Written problem: List every line of the entries below that contains the string "will".

[Collection entries]
────────────────
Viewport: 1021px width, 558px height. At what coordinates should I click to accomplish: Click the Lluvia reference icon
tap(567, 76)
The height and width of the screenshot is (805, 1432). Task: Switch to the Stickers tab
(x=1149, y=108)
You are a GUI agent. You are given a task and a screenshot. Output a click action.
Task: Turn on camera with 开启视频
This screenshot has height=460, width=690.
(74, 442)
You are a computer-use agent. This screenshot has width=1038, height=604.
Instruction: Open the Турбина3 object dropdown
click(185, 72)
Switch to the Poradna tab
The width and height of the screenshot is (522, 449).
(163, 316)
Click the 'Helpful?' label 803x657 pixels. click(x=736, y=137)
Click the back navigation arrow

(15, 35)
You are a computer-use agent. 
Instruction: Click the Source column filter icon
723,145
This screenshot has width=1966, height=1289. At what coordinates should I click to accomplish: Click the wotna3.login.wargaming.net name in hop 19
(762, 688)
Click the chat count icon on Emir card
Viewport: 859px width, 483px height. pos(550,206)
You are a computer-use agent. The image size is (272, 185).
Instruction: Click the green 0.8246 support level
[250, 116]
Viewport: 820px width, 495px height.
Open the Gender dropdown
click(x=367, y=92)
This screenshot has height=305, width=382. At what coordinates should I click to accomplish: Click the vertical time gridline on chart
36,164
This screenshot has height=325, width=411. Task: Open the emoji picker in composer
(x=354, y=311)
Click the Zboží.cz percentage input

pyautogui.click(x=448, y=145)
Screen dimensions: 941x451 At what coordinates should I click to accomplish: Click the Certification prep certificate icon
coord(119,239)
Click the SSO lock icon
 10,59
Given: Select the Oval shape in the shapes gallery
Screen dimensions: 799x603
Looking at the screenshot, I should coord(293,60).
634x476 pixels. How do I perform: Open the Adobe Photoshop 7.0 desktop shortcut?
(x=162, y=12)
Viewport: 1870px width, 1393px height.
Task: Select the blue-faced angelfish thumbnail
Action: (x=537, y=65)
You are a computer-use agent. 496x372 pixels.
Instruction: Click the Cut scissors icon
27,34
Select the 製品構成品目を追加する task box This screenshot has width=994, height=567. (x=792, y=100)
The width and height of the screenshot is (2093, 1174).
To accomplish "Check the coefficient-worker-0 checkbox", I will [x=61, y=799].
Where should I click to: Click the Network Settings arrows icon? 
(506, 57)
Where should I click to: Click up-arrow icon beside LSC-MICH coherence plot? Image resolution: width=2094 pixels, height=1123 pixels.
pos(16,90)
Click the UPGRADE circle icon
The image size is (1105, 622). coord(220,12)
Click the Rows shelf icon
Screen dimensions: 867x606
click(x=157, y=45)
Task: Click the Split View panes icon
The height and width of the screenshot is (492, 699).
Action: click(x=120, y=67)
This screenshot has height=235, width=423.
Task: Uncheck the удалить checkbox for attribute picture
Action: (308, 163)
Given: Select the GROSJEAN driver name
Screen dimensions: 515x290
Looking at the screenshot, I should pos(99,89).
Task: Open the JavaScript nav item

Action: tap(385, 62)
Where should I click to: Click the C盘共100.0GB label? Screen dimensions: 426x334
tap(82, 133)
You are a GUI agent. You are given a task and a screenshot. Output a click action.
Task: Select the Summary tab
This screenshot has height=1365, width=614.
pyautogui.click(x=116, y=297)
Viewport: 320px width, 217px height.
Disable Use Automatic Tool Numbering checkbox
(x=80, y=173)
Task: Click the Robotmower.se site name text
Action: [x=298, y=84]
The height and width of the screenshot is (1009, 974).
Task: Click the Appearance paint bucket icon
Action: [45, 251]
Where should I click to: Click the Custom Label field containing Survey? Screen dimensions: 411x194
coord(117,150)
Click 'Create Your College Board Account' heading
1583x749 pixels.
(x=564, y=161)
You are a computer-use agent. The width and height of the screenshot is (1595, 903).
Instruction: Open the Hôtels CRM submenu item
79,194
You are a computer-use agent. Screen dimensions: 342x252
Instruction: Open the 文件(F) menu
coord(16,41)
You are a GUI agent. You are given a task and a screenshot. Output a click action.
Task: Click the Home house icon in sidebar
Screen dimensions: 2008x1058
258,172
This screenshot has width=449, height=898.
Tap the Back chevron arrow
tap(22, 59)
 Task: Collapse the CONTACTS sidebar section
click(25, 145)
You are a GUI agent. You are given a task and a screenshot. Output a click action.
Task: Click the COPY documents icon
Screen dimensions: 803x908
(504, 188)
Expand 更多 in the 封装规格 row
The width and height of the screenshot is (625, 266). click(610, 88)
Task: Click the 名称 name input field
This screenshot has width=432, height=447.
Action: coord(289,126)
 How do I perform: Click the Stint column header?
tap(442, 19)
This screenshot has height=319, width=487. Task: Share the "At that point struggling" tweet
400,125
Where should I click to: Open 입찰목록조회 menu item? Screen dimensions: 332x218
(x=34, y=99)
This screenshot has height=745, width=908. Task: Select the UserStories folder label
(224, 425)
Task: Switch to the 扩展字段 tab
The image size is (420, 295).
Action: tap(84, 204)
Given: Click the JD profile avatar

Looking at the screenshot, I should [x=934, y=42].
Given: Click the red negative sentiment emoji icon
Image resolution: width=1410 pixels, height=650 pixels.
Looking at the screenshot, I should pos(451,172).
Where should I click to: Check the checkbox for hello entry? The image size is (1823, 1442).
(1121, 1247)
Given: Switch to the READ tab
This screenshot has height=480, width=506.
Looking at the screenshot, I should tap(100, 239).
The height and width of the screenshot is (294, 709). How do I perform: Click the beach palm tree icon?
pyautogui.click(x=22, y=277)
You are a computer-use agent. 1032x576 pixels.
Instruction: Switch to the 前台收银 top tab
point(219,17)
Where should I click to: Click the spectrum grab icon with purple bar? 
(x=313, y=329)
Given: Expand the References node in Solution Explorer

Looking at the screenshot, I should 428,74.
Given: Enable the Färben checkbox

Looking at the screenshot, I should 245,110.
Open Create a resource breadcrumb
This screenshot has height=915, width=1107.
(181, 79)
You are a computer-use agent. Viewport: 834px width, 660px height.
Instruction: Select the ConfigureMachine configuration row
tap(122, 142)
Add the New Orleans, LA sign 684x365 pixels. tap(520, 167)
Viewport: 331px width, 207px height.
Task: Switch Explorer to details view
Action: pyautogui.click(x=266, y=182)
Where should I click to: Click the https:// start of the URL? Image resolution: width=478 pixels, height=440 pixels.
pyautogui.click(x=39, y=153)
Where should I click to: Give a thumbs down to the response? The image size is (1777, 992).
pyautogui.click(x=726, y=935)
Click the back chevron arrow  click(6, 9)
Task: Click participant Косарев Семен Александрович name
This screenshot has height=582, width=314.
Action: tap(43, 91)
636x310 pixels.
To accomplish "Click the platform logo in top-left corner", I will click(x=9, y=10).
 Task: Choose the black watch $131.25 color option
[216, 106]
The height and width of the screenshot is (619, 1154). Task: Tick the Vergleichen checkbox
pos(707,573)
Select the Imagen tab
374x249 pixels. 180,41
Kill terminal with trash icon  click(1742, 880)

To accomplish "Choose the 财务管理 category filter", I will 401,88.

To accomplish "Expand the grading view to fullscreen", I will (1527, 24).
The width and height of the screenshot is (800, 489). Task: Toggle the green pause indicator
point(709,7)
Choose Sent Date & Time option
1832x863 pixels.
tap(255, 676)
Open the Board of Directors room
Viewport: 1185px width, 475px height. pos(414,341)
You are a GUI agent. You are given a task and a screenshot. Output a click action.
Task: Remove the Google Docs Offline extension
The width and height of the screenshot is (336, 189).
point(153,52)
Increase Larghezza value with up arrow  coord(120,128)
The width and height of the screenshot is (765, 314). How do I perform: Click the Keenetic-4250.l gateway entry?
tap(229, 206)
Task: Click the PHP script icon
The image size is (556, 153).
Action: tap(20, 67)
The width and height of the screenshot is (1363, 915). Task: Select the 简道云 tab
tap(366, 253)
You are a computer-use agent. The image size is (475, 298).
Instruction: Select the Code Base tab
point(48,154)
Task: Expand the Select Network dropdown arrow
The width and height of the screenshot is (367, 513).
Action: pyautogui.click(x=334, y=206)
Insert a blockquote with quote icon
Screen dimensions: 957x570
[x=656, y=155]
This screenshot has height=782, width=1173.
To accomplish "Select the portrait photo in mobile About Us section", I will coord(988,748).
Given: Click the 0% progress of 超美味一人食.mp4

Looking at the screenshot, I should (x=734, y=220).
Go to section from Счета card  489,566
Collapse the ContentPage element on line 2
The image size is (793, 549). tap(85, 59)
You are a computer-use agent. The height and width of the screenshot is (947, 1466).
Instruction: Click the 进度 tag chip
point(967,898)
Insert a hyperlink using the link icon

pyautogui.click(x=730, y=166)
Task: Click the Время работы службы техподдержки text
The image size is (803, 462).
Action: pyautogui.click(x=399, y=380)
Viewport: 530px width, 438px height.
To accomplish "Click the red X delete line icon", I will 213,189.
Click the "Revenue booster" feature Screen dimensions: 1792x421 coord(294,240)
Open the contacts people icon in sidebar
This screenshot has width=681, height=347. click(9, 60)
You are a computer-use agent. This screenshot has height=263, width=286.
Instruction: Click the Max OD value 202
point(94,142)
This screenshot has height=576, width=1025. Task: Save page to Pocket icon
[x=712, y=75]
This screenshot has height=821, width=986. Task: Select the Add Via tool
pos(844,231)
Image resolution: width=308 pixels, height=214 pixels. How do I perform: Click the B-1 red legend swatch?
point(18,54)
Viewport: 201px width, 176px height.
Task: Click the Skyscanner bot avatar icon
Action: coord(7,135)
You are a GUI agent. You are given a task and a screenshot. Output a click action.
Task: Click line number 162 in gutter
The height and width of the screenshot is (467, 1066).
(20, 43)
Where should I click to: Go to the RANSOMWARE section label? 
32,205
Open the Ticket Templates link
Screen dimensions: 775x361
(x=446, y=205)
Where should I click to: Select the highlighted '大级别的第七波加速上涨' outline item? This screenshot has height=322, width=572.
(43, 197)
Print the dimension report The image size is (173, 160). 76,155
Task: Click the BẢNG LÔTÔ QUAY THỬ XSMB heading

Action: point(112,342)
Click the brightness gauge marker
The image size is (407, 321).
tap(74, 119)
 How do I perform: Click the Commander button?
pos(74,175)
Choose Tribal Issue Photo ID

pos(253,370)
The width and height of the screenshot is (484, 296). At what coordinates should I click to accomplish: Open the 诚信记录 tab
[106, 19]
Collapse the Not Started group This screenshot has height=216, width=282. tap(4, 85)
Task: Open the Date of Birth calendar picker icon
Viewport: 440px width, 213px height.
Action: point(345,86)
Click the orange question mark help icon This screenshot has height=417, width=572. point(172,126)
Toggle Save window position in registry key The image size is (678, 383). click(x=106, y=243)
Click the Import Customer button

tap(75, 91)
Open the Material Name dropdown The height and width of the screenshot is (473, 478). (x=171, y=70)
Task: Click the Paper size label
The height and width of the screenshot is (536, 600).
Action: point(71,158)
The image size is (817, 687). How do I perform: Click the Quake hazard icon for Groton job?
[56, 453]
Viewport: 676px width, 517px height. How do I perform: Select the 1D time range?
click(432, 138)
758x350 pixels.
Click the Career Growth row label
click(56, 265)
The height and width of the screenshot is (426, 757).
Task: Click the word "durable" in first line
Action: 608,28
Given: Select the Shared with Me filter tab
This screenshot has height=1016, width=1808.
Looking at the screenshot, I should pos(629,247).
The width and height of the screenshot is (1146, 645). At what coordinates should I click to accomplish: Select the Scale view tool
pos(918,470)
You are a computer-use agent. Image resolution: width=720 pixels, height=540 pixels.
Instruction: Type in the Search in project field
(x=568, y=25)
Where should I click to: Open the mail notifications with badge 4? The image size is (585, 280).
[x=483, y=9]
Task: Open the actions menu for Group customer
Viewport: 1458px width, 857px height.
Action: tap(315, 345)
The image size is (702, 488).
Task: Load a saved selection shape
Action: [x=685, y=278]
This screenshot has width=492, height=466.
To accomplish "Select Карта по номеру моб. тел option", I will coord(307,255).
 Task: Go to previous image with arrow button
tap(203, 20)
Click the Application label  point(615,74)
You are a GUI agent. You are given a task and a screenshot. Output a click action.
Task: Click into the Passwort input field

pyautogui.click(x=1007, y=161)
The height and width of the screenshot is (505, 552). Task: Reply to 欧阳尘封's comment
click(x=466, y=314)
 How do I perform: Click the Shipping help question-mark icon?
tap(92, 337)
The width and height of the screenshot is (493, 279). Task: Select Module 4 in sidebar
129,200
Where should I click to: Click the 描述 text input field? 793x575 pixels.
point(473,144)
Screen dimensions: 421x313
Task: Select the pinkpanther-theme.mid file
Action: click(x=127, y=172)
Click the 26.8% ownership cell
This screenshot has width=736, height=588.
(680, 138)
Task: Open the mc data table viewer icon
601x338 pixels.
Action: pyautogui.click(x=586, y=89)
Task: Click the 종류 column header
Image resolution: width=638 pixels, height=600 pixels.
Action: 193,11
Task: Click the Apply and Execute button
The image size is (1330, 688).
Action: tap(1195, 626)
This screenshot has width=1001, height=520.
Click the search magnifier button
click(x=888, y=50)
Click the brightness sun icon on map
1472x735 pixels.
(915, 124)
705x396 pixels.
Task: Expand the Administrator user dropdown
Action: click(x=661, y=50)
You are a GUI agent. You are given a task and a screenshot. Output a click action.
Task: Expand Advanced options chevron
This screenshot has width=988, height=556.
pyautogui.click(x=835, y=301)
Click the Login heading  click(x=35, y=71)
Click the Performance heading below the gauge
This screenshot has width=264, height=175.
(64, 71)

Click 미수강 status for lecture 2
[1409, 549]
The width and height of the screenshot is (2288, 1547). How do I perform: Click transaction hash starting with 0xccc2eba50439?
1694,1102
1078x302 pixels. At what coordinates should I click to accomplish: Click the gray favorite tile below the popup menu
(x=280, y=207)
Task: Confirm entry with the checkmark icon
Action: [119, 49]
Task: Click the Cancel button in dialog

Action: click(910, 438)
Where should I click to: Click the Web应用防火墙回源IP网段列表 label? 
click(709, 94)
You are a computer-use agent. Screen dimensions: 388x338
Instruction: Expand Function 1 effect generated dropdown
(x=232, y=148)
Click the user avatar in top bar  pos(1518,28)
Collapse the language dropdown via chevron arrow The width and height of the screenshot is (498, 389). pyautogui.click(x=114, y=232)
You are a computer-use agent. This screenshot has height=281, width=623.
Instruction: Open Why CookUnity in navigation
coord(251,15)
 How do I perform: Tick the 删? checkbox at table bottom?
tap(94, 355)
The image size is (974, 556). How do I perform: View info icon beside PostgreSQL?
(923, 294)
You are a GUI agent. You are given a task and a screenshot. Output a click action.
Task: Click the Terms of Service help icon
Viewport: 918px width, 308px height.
────────────────
Written answer:
To accomplish "Check the coefficient-worker-0 checkbox", I will [x=61, y=799].
To accomplish "Click the platform logo in top-left corner", I will click(x=9, y=10).
To accomplish "Choose the 财务管理 category filter", I will 401,88.
To accomplish "Expand the grading view to fullscreen", I will (1527, 24).
To accomplish "Select the portrait photo in mobile About Us section", I will coord(988,748).
To accomplish "Click the red X delete line icon", I will 213,189.
To accomplish "Select Карта по номеру моб. тел option", I will coord(307,255).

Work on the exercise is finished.